As early as in 1978, Gerard ‘t Hooft in his brilliant work¹ illustrated an absolute quark confinement as a dual analogy to absolute disappearance of the resistance in superconductors and termed the resulting extreme opposite to the superconducting state a “superinsulator.” A gauge theory of the Josephson junction arrays (JJA)² predicted the ground state dual to superconductivity and coined independently the same name for this phase possessing an infinite resistance. Finally, the work³ independently rediscovered this phase arising as a result of the duality of the uncertainty principle for Cooper pairs, named it again a superinsulator, and reported an experimental evidence of a superinsulating state in TiN films. A comprehensive gauge theory of the superinsulating state⁴ rests on the gauge field theory that revealed the topological nature of the superconductor–insulator transition (SIT)⁵ and on generalization of the technique of² onto finite temperatures. The superinsulating state, a mirror opposite twin of superconductivity, appears at the insulating side of the SIT^2,3 and is an exemplary manifestation of the electric–magnetic duality⁶ extended onto a quantum realm.

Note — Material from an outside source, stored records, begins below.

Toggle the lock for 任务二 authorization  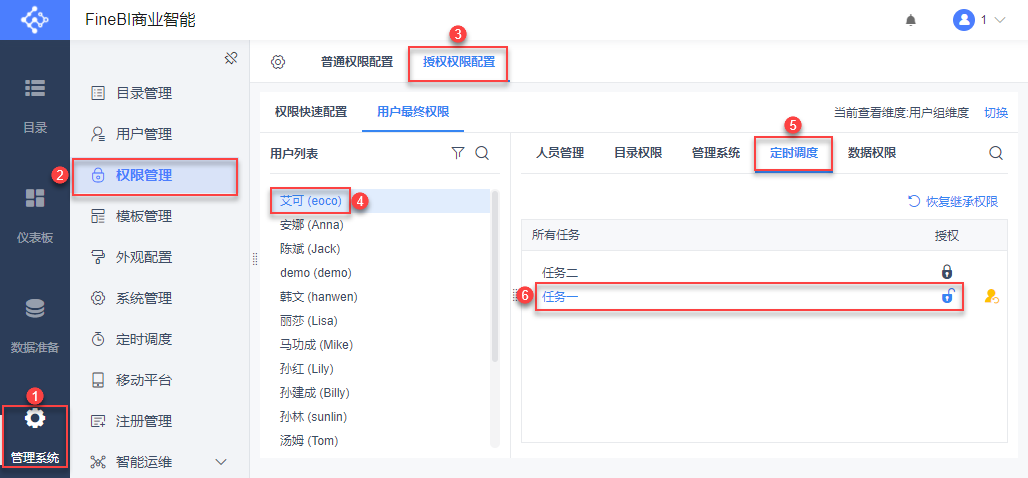(x=947, y=271)
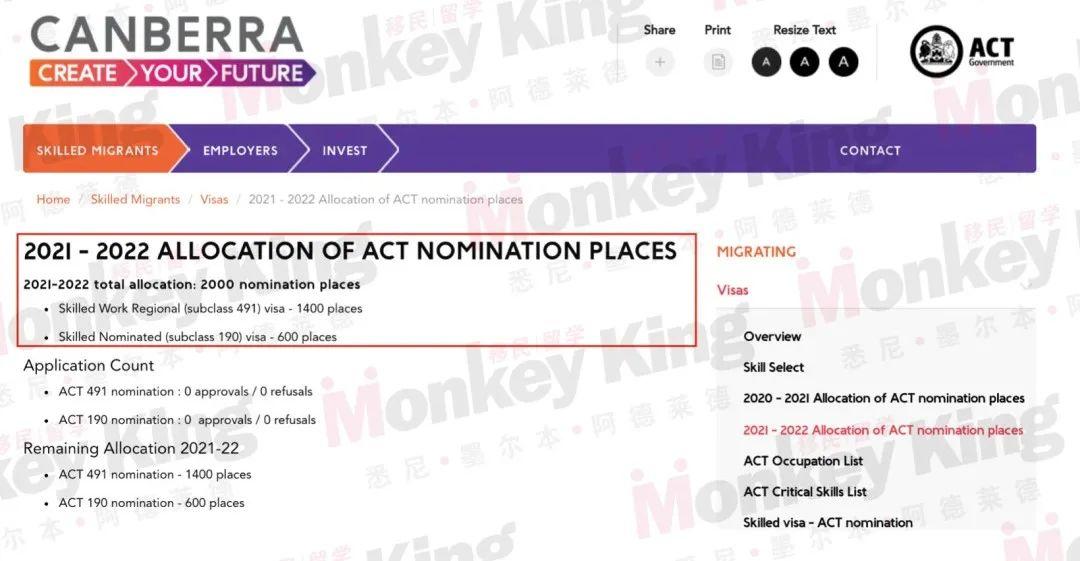Go to the Contact menu item

(x=870, y=150)
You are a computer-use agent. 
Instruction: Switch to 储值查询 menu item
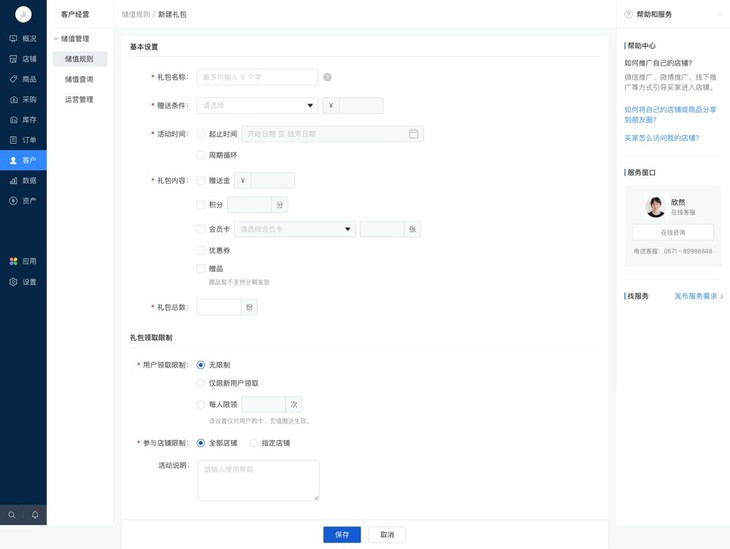(79, 79)
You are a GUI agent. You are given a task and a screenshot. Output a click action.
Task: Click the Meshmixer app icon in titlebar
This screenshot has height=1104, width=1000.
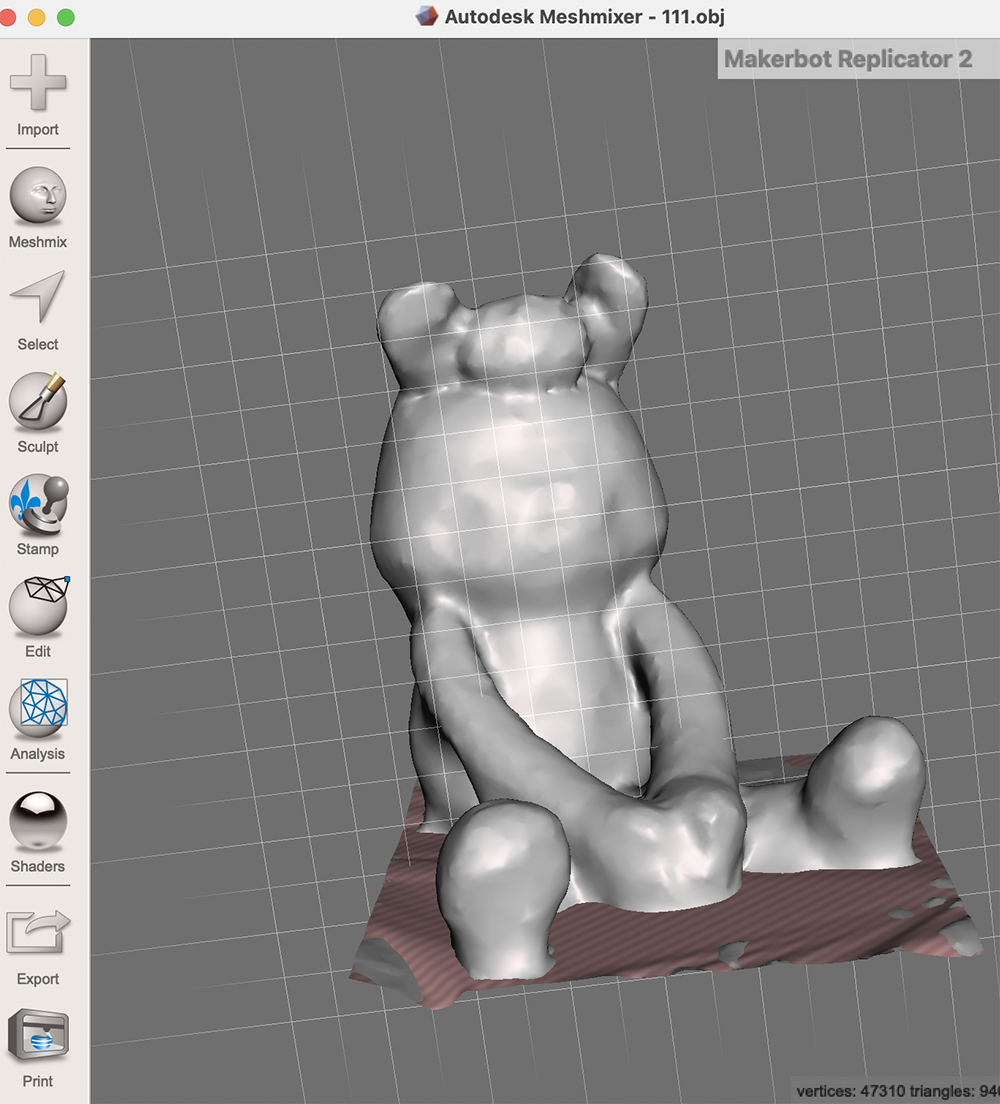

The superinsulating properties, in particular, its infinite resistance, are an implication of the formation of the magnetic monopole Bose condensate⁷, a mirror twin of Cooper pairs condensate in superconductors, emerging at the insulating side of the SIT. Monopole Bose condensate squeezes electric field lines connecting the charges of the Cooper couple, i.e. a Cooper pair–anti-Cooper pair duo, into the Polyakov’s electric strings. Polyakovs strings confine the motion of charges making them immobile⁴, hence resulting in the infinite resistance. Small electric fields, \(E<E_{\mathrm{c1}}\), where \(E_{\mathrm{c1}}\) is a lower critical field, do not penetrate superinsulators. This can be viewed as an electric analogue of the Meissner effect; the corresponding dielectric permeability is zero, \(\varepsilon = 0\)⁸. If the separation between the constituent charges of a Cooper couple is small enough, the couple does not feel an immobilizing binding action of the connecting Polyakov’s string in an analogue to the asymptotic freedom phenomenon in particle physics. Therefore, in a sufficiently small superinsulating system the motion of charges is not impeded, and the system behaves like a metal.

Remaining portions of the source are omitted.